Renewable energy is certainly living up to its name. To provide greater wind production and lower operational costs, wind farm “repowering” is emerging as a significant factor in an evolving wind power marketplace.
Components at highly productive wind farm sites older than 10 years are candidates for upgrading, especially where small- and mid-sized turbines are currently in place. Investors and developers are looking for increased revenue and lower costs, and they are turning to the next generation of turbines to deliver higher productivity and greater efficiencies while reducing or eliminating problems associated with aging components.

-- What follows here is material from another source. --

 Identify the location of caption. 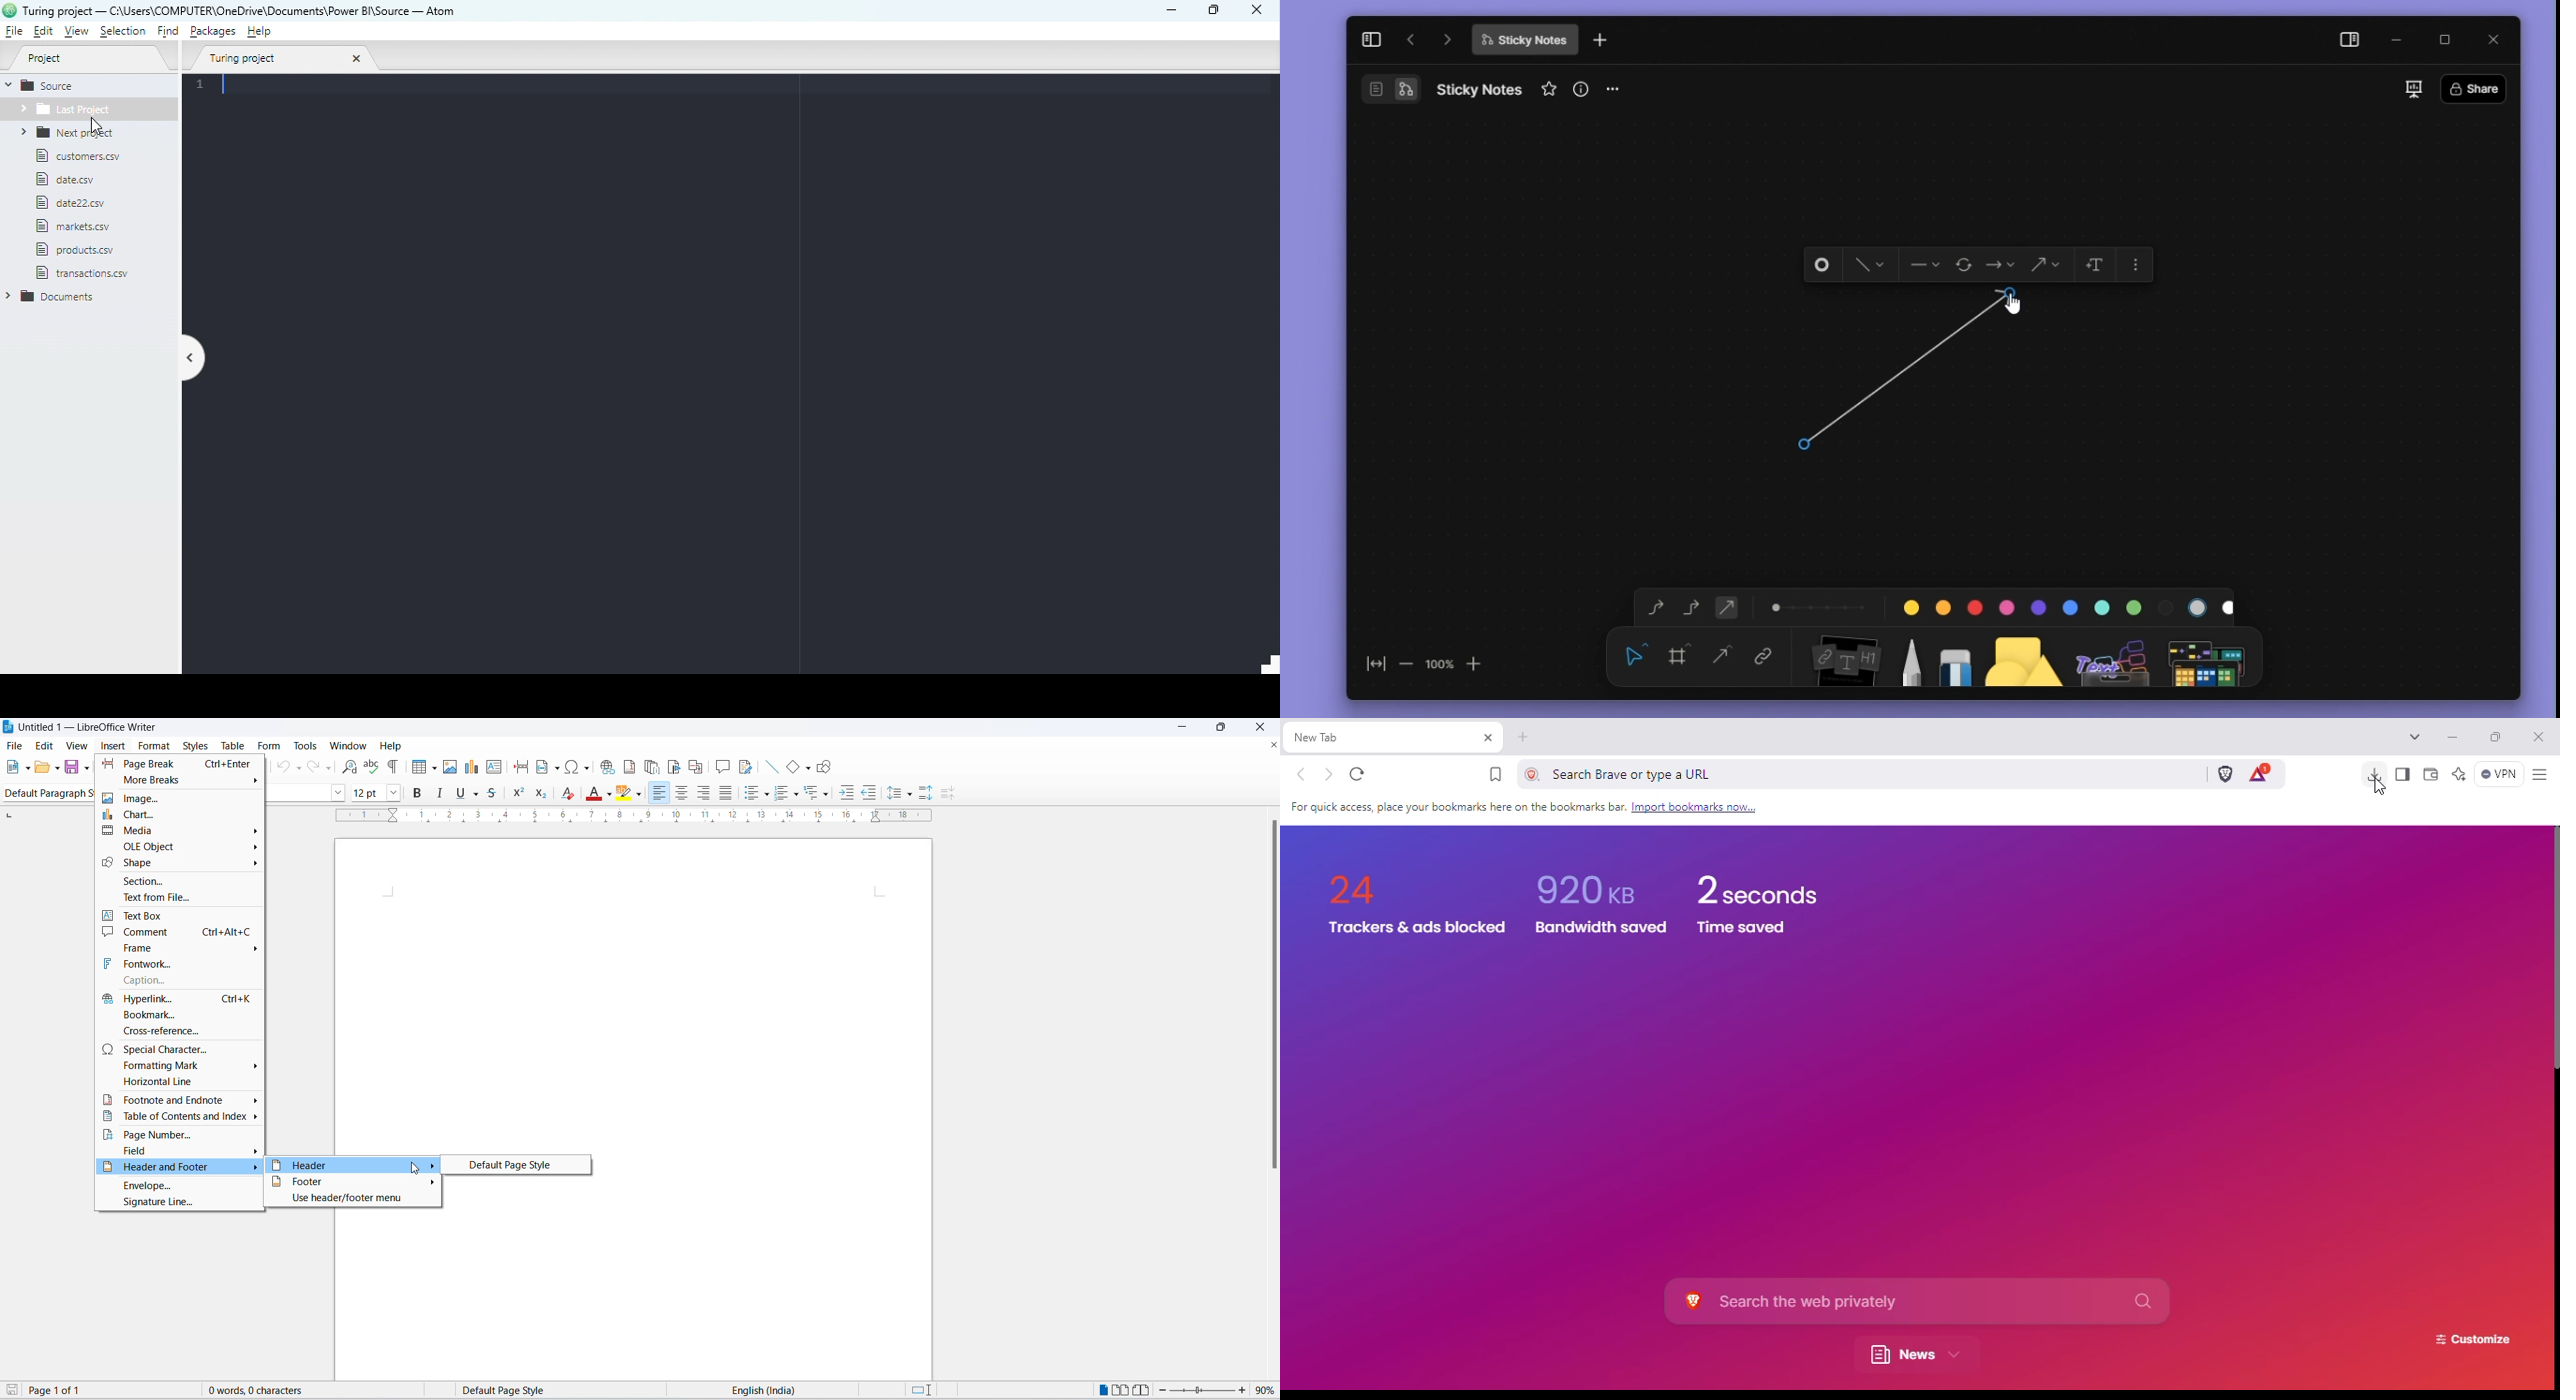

Repowering is seen as the answer. The multi-megawatt wind turbines are more efficient and quieter, and they can increase wind power production by three or four times compared with many of the turbines presently in operation. Repowering also results in large numbers of turbines entering the market. These are often dismantled and sold to provide electricity in emerging markets such as Africa and Eastern Europe.
That’s the good news. The old turbines and even towers—perhaps sold to another company—must be transported from the existing location to another location and new replacement turbines brought in to the jobsite. This is logical, but also logistically challenging, because there is now twice the volume of components to transport, and both ways. Few really thought about repowering being an additional volume issue.
A Matter of Capacity
While two-way transportation of components can provide supply chain challenges, such as increased jobsite traffic, there is yet another transportation and logistics issue with which developers must contend.
In an earlier installment of this column in Wind Systems we discussed supply chain constraints due to general equipment unavailability and the squeeze on transport capacity, not only in the United States but worldwide. In addition to new wind farm projects and those delayed for a wide range of reasons, the capacity stakes will increase, thanks to the huge potential of the repowering market.
Considering the widely varying forecasts for new and repowering projects, onshore and offshore, the demand for equipment and transportation resources could be a black hole—nobody knows for sure how many projects requiring transportation there will be.
What is certain is that competition for resources and equipment will become fierce as more and more players enter the market. The repowering segment will demand access to an already challenged supply of transportation equipment. Already, it appears that capacity shortages will be greater than was anticipated earlier this year.
If you are or will be engaged in the repowering market, you must plan earlier and with more precision than ever before in order to be prepared. Capacity requirements must be reviewed and decided at the same time as plans are being made for any wind farm project requiring equipment.
Working with an experienced project logistics resource for all your repowering transportation needs can save you a lot of headaches. A reliable resource with global sourcing capabilities and a wide range of transportation partnerships will help ensure you leave nothing to chance.
Whether transport to and from the jobsite, or advance planning to ensure that you get transportation equipment for your wind components, look for a logistics resource that can provide solutions that go beyond the usual wind power project services—a resource you can rely on in a demanding and constantly changing wind power market.